Её губы приоткрылись, и принцесса прижала руку к груди.
— Я молилась Дочери, чтобы она освободила меня от Дондо.
— Вы молились, и Дочь освободила меня, — и он горько добавил: — Но не от Дондо. Вы видели, как на его похоронах боги отказались ответить, кто принял к себе его душу?
— Да, и это значит, что он проклят, изгнан, заперт в этом мире, — подтвердила Исель. — Половина придворных боится, что он бродит по Кардегоссу, и пытается защититься от него разными амулетами.

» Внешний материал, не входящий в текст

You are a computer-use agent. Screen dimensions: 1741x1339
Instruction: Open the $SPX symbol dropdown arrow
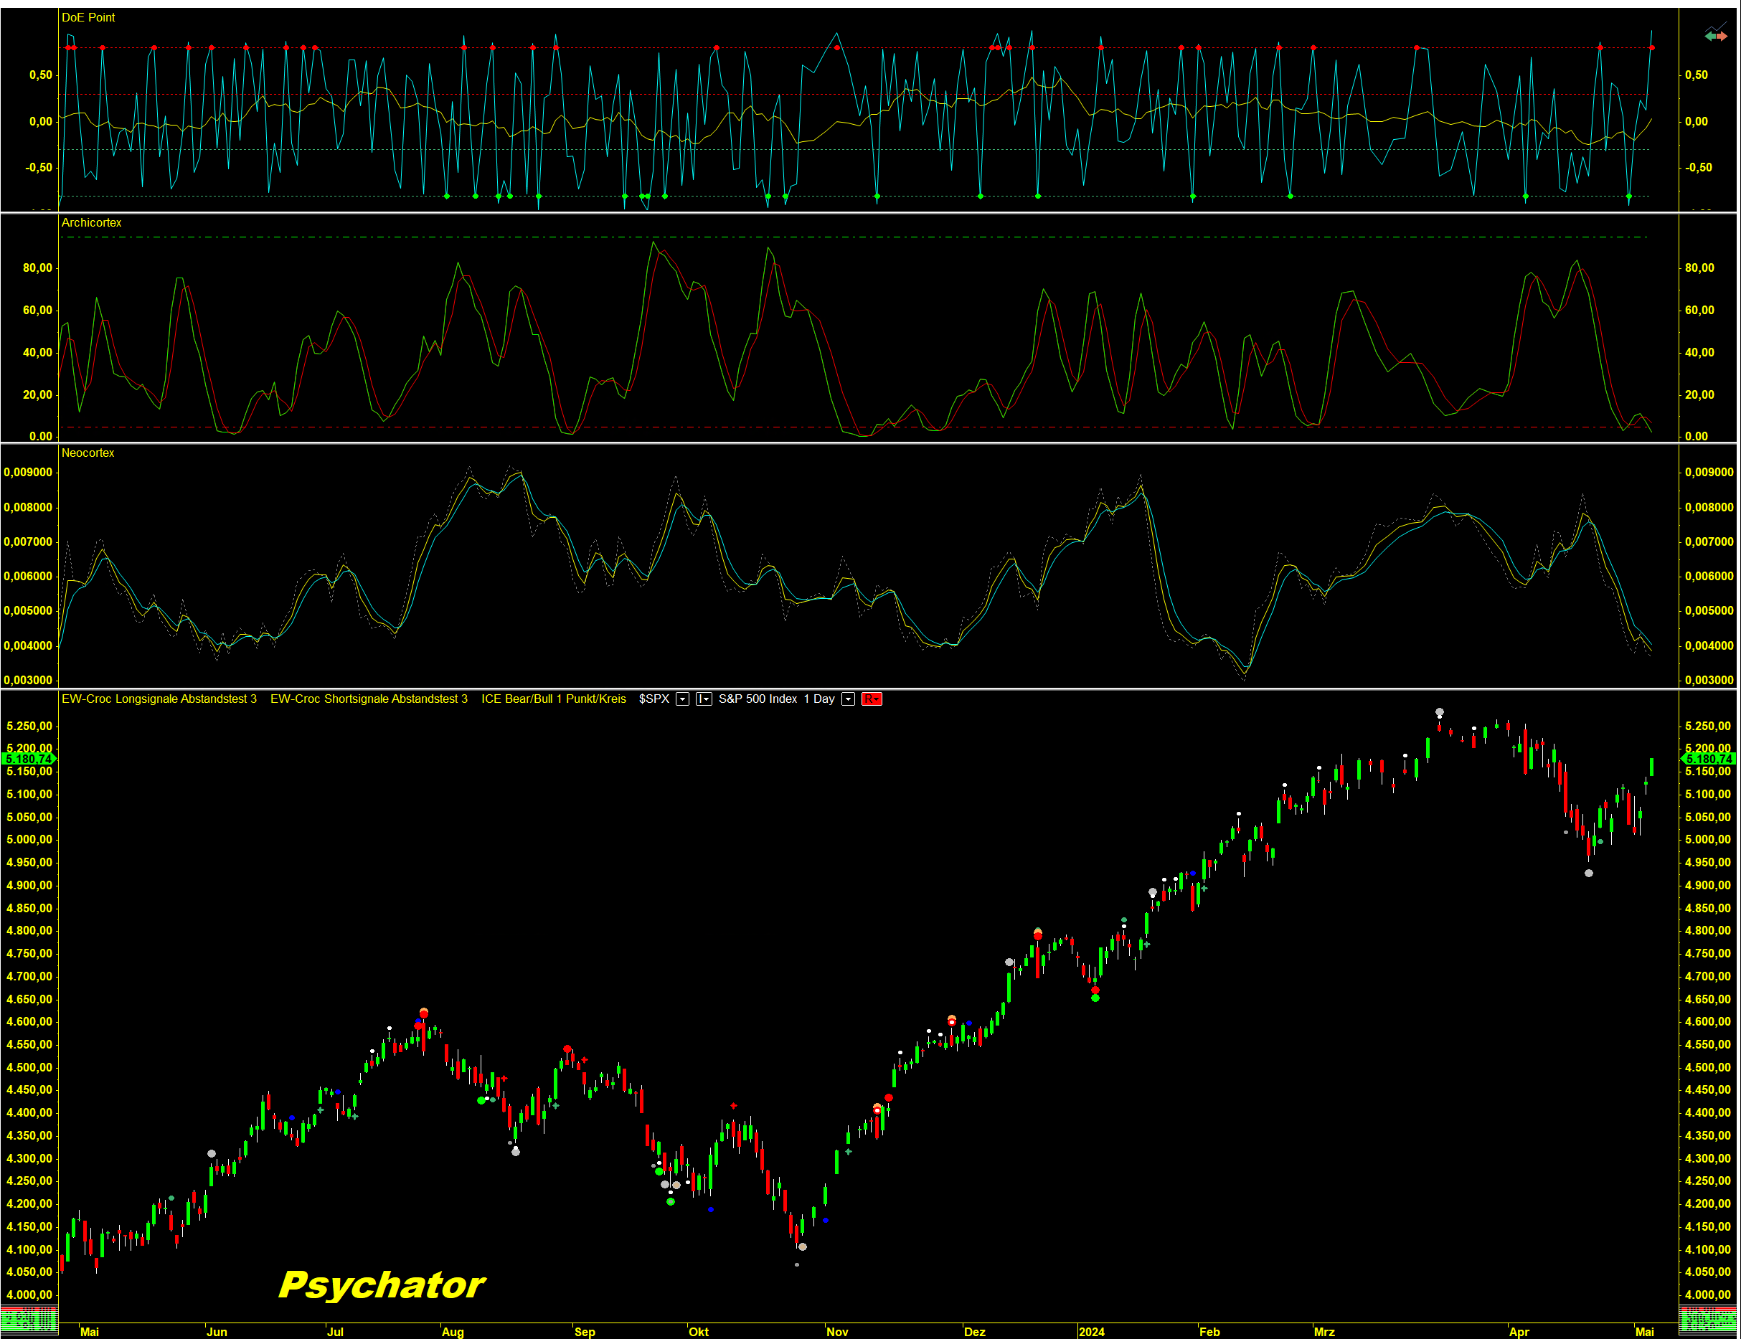coord(682,699)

— Он в Кардегоссе, да. Но не бродит. Большинство неприкаянных душ привязаны к месту своей гибели. Душа же Дондо привязана к его убийце. — Он закрыл глаза, не в силах видеть их побледневшие лица. — Вы знаете о моей опухоли. Только это не опухоль. Вернее, не только опухоль. Во мне находится попавшая в ловушку душа Дондо. Вместе с демоном, который, судя по всему, переносит своё заточение с благословенным спокойствием. Но Дондо не может замолчать. Он кричит на меня каждую ночь. — Кэсерил снова открыл глаза, но не осмелился поднять их. — Все эти магические деяния открыли во мне некое внутреннее зрение. Оно есть у Умегата, у ещё одной маленькой святой Матери в Кардегоссе и у меня. У Умегата… было белое свечение. Мать Клара испускает лёгкий зелёный свет. Они оба говорили мне, что я тоже сверкаю и сияю — белым и голубым светом. — Наконец он заставил себя поднять голову и встретил взгляд Исель. — И я вижу проклятие Орико, как тёмную тень. Исель, послушайте, это очень важно. Не думаю, что Сара знает об этом. Тень не только на Орико — она на вас и на Тейдесе. Похоже, все потомки Фонсы отмечены этим мраком.
После короткой паузы, сидя прямо и спокойно, Исель сказала лишь:
— Это имеет определённый смысл.
Бетрис исподтишка изучала Кэсерила. Застёжка пояса свидетельствовала, что живот его ничуть не вырос, но под её взглядом Кэсерил чувствовал себя чудовищем. Он немного наклонился вперёд и слабо улыбнулся.